PMD users think they are considerate, pedestrians say no: Survey
But study shows only 2 in 10 road users feel PMD riders watch out for them
While an overwhelming majority of personal mobility device (PMD) users and cyclists believe they are considerate towards pedestrians, a study commissioned by the Traffic Police found that other road users think otherwise.
The Road Sense Index, which studied attitudes and expectations of road users, found that only two in 10 felt that PMD riders watch out for them.
This is in stark contrast to the nine in 10 PMD users who say they keep an eye out for pedestrians and cyclists on shared pavements.
Similarly, while eight in 10 cyclists said they give way to pedestrians on shared footpaths, only three in 10 road users believe that cyclists are attentive towards them.
These discrepancies in perceptions were suggested as one of the causes of low graciousness on roads, with the study finding that "there is a disconnect between the self and perceived attitudes and behaviours towards road safety and graciousness".
Road users tend to rate themselves positively, while the behaviour of others is perceived negatively. Road users comprise of pedestrians - including the elderly and those with children - as well as drivers and users of vehicles, including cars, motorcycles and heavy vehicles.
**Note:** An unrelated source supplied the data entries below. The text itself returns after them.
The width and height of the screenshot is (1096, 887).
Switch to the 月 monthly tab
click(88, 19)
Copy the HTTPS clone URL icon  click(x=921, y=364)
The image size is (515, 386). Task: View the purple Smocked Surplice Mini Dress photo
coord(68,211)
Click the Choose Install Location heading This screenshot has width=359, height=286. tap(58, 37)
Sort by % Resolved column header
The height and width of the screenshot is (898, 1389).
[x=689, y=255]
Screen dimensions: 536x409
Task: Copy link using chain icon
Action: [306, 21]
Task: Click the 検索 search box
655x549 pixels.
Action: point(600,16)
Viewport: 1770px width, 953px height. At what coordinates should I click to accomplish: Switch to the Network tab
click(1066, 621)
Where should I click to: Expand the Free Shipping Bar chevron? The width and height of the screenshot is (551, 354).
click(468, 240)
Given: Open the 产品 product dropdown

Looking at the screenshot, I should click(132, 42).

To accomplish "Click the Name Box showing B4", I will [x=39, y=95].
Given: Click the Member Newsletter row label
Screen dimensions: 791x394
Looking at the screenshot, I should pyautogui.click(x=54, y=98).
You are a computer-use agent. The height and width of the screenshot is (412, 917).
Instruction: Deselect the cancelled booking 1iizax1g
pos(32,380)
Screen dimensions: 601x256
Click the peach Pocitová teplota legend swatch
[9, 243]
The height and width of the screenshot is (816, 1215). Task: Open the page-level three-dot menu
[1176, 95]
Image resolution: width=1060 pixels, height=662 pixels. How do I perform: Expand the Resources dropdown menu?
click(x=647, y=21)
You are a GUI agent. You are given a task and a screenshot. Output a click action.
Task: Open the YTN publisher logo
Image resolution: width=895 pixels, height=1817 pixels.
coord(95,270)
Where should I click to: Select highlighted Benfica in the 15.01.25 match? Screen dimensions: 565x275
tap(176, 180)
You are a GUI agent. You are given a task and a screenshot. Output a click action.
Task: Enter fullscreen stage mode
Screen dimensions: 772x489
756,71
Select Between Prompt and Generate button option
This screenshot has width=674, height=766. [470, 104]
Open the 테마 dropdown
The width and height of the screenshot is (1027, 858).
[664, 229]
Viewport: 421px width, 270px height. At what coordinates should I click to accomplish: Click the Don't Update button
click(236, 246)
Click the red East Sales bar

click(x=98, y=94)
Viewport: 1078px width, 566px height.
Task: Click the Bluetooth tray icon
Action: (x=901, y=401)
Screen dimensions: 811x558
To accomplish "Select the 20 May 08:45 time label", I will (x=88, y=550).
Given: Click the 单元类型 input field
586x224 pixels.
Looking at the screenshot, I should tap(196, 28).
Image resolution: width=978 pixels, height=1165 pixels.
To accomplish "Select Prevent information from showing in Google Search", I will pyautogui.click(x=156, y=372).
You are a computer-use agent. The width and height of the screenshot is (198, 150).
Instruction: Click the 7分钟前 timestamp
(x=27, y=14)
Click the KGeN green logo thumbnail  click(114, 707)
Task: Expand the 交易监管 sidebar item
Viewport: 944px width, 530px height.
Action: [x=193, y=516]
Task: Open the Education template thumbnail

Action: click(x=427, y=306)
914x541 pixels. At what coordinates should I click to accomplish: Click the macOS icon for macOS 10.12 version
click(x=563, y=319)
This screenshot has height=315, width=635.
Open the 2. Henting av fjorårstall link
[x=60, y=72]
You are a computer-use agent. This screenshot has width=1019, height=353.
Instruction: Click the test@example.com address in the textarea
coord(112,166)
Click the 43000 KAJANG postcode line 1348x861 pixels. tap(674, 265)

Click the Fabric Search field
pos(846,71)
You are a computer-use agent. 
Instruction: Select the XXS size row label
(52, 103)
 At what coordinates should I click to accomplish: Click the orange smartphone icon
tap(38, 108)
Besides the differences in perception, the study also found that stress played another huge role in contributing to low levels of graciousness.
Out of the 1,000 respondents, 40 per cent described themselves as "stressed" during their commute, with 62 per cent describing other road users as "impatient", and 44 per cent describing others as "aggressive".
A Traffic Police spokesman attributed these descriptions to the fast-paced lifestyle and competitiveness in Singapore, which leads to "Singaporeans being fixated on getting to their destinations at great speed, often at the expense of road etiquette and safety".
Many pedestrians revealed horror stories of their close encounters with speeding PMDs after The Sunday Times' report "Too fast and too reckless" highlighted how riders flouted the speed limit of 10kmh on public paths.
The common grievance is when PMDs disrupt their peaceful strolls or walks home from work by speeding past them without prior warning.
A number of readers called for a ban on PMDs, while better enforcement, speed controlling tools and changing user behaviour were possible solutions pedestrians raised when asked how PMD users can co-exist with them.
E-scooter store owner Loh Kay Hwa, 39, said there is a bias against PMD users, adding that most follow the rules, though some give the entire community a bad name.
"Since there are so many reports on PMD users who break the rules and get into accidents, people tend to assume that all PMD users are like that," he said.